▶ [Opdracht]:
Schrijf de uitspraak van de rechtbank over het beroep verder, aansluitend op de laatste zin.

▶ [Te beoordelen tekst]:
______________________________

Beoordeling door de rechtbank
5. Naar het oordeel van de rechtbank is verweerder er met de aanvullende toelichting niet in geslaagd om het in de tussenuitspraak omschreven motiveringsgebrek voldoende overtuigend te herstellen. De verzekeringsarts b&b gaat er vanuit dat de GBM-situatie tijdens de TBV-2 beoordeling (tijdelijk) van toepassing was vanwege de behandeling die eiser nog moest ondergaan voor zijn verslavingsproblematiek en psychische klachten. Dit staat echter niet met zoveel woorden in het betreffende rapport van de verzekeringsarts van 24 januari 2019 vermeld. Wel staat (meerdere malen) vermeld dat eiser tijdelijk niet belastbaar is voor arbeid vanwege de ernstige psychische beperkingen waarvan bij hem sprake is en waarvan de behandeling nog opgestart moet worden. De verzekeringsarts vindt de medische situatie van eiser voor het verrichten van arbeid niet stabiel genoeg (‘er is sprake van een wankel evenwicht’). Het is de rechtbank nog steeds niet duidelijk welke wijzigingen zich in de medische situatie van eiser ná de TVB-2 hebben voorgedaan, die maken dat eiser per de datum in geding (21 oktober 2019) opeens wél over benutbare mogelijkheden beschikte. De verzekeringsarts b&b heeft niet nader gemotiveerd dat en waarom per deze datum sprake is van een andere, in psychisch opzicht, verbeterde medische situatie. Aanwijzingen hiervoor ontbreken in de rapporten van de verzekeringsarts b&b. Het lijkt er daarom op dat de situatie GBM op de in geding zijnde datum onverminderd van toepassing was op eiser.
Conclusie
6. Gelet op het vorenstaande, en gelet op de tussenuitspraak, is het beroep gegrond.

______________________________

Opgeslagen gegevensvermeldingen:

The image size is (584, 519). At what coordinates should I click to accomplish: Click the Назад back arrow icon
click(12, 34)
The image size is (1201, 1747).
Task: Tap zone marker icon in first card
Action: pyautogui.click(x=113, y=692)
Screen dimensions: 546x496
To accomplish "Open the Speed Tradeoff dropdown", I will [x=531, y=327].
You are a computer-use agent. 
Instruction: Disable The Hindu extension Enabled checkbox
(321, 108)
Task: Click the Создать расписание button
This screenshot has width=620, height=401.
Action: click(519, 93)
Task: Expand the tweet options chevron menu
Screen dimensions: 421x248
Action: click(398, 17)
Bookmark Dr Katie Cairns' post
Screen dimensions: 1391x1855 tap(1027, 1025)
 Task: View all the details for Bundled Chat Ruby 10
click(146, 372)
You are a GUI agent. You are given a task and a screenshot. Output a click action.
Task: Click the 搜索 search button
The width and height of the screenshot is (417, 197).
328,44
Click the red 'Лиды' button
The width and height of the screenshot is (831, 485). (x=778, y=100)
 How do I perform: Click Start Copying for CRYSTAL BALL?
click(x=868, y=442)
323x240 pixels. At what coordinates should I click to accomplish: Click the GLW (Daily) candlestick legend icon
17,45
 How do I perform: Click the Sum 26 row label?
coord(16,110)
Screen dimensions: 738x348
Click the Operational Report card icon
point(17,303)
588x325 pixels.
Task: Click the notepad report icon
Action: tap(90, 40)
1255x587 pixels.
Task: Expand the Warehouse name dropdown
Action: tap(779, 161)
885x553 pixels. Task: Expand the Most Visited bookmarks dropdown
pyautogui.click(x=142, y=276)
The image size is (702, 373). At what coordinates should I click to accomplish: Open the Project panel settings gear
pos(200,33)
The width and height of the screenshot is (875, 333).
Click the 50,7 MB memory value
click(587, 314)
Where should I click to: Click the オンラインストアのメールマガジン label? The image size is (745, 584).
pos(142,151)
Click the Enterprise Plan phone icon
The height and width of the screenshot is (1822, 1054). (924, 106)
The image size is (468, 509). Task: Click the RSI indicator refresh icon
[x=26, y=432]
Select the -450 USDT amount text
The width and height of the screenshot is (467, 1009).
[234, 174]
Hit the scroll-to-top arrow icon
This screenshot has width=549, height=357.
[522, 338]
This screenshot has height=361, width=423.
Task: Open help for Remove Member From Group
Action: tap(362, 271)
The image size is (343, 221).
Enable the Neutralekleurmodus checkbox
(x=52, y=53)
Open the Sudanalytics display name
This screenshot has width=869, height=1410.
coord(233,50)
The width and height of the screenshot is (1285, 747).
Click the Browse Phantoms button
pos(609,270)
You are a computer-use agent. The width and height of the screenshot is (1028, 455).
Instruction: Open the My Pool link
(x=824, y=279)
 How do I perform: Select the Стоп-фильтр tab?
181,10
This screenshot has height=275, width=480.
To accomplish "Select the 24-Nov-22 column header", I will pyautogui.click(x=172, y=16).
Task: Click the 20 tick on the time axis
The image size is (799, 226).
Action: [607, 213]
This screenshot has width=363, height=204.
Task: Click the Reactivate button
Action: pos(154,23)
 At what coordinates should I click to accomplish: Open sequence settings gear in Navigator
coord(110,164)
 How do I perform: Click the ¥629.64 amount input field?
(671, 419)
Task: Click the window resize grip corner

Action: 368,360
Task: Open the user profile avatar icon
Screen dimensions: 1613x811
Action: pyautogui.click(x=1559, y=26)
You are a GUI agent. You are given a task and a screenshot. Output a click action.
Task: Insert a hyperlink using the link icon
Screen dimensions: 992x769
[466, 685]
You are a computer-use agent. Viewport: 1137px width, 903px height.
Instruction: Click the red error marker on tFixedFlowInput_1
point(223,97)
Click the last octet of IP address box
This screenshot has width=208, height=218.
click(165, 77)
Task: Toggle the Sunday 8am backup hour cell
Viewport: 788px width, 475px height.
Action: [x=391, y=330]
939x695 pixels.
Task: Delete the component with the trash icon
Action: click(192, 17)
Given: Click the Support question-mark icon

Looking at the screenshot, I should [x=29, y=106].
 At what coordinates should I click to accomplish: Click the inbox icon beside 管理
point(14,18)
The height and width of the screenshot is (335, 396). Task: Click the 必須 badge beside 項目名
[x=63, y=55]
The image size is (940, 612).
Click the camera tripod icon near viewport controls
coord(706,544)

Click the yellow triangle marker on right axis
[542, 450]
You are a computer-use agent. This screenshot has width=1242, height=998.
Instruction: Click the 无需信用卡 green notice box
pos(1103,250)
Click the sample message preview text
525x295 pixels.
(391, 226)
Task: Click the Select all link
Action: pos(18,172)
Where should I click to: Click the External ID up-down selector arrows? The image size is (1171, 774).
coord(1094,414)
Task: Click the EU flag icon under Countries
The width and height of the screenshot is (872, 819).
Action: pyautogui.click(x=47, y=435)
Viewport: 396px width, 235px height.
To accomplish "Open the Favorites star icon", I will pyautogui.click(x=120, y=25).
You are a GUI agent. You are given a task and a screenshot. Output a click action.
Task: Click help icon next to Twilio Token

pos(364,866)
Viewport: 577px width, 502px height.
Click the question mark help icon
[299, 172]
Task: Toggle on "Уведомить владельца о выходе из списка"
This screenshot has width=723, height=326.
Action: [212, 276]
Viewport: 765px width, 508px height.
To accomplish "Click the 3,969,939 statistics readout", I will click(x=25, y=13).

______________________________

▶ [Resultaat]:
Het bestreden besluit wordt vernietigd. De rechtbank ziet geen mogelijkheid om zelf in de zaak te voorzien. Er is nieuw, althans aanvullend verzekeringsgeneeskundig onderzoek nodig ter beantwoording van de vraag of eiser aanspraak kan maken op een uitkering op grond van de Wet WIA.
7. De rechtbank veroordeelt verweerder in de door eiser gemaakte proceskosten. Deze kosten stelt de rechtbank op grond van het Besluit proceskosten bestuursrecht voor de door een derde beroepsmatig verleende rechtsbijstand vast op € 1.897,50 (1 punt voor het indienen van het beroepschrift, 1 punt voor het verschijnen ter zitting en 0,5 punt voor het indienen van een schriftelijke zienswijze na een bestuurlijke lus, met een waarde per punt van € 759,- met een wegingsfactor 1).

Beslissing

De rechtbank:
- verklaart het beroep gegrond;
- vernietigt het bestreden besluit;
- bepaalt dat verweerder een nieuw besluit neemt over het bezwaar met
inachtneming van de overwegingen van deze uitspraak;
- veroordeelt verweerder in de proceskosten van eiseres tot een bedrag van
€ 1.897,50;
- draagt verweerder op het betaalde griffierecht van € 49,- aan eiser te vergoeden.
Deze uitspraak is gedaan door mr. mr. C.J. Waterbolk, rechter, in aanwezigheid van
S.J.W. Stort, griffier. De beslissing is in het openbaar uitgesproken op 21 oktober 2022.
griffier rechter
Afschrift verzonden aan partijen op:

Bent u het niet eens met deze uitspraak?

Als u het niet eens bent met deze uitspraak, kunt u een brief sturen naar de Centrale Raad van Beroep waarin u uitlegt waarom u het er niet mee eens bent. Dit heet een beroepschrift. U moet dit beroepschrift indienen binnen zes weken na de dag waarop deze uitspraak is verzonden. U ziet deze datum hierboven.